Does the class constructor need to receive a data object? Can it not receive regular parameters? (Going to check the MDN docs... Ok, yes, you CAN pass any value.)
So, why do this...
class Student {
constructor({name, age, interestLevel = 5} = {}) {
this.name = name;
this.age = age;
this.interestLevel = interestLevel;
this.grades = new Map()
}
}
let sarah = new Student({ name: 'Sarah', age: 22, interestLevel: 9 });
When you could just do this...
class Student {
constructor(name, age, interestLevel = 5) {
this.name = name;
this.age = age;
this.interestLevel = interestLevel;
this.grades = new Map()
}
}
let sarah = new Student('Sarah', 22, 9);
3 Answers
Michael Liendo
15,326 PointsYou can absolutely do it your way. The main (only?) reason not to, would be to have self commenting code. Imagine your example but in a larger project setting where the class was defined in it's own file somewhere and you came across
let sarah = new Student('Sarah', 22, 9);
You wouldn't know what 22 or 9 referenced. You have to write a comment for yourself or someone else, not just there, but every time someone create a new student. By using an object, we know that 22 is age and not years-until-student-loans-are-paid-off.
Lars Reimann
11,816 PointsIn addition to self-documentation of function calls, destructuring is useful if multiple parameters are optional. In the example from earlier where you created a string containing a greeting and a name both were optional:
function greet(greeting = 'Hey', name = 'Brendan') {
return `${greeting}, ${name}`;
}
If you want to change only the name, you need to pass in an explicit undefined: greet(undefined, 'Lars')
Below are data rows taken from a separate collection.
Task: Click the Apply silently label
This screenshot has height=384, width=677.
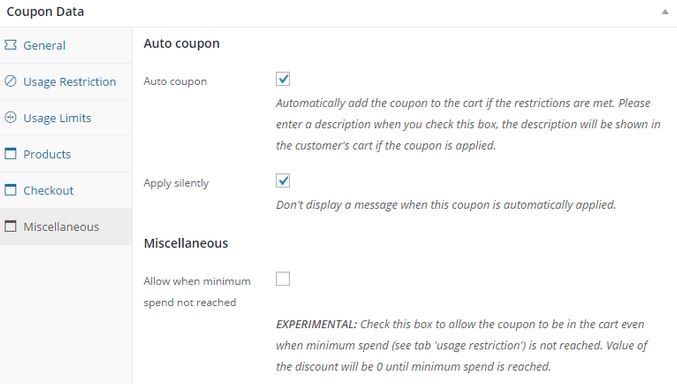Action: [176, 183]
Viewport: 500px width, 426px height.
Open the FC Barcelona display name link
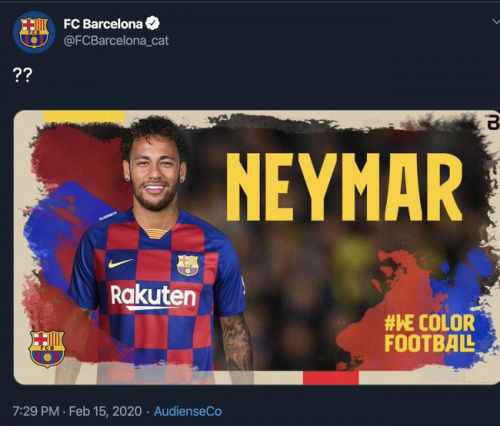coord(103,24)
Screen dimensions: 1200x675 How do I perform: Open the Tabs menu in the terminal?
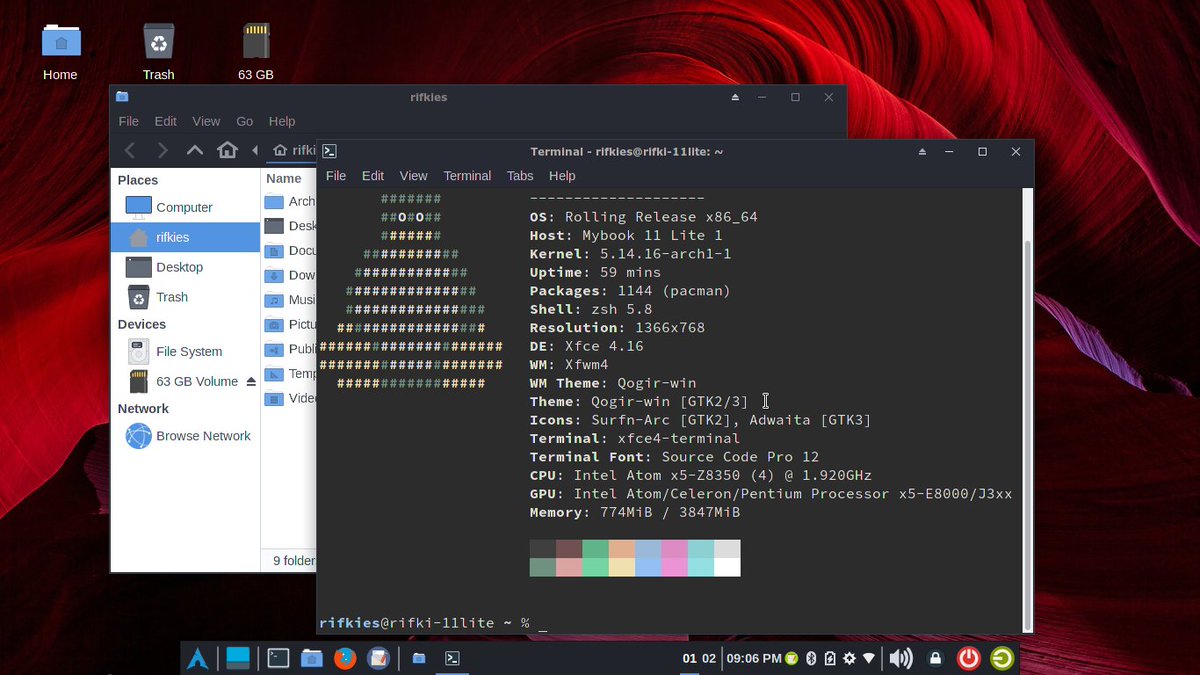point(519,175)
. If you would swap the parameters, you would run into the same problem if you just want to change the greeting. This is because the mapping from actual to formal parameters depends only on the position.
In Python you could use named parameters and, using destructuring, you can emulate this feature:
function greet({greeting = 'Hey', name = 'Brendan'} = {}) {
return `${greeting}, ${name}`;
}
Now, you can change just one of the default values when calling the function: greet({name: 'Lars'})
. And more often than not, you will benefit from property value shorthands, because you already have a variable with the correct identifier. (here name). Then the call become even shorter: greet({name})
.
andreavitiani
13,313 Pointsthis is the question/answer I was looking for.
Is there any other important reason one should use this syntax?
Brendan Moran
14,052 PointsBrendan Moran
14,052 PointsMakes sense, Michael! That's what I was looking for.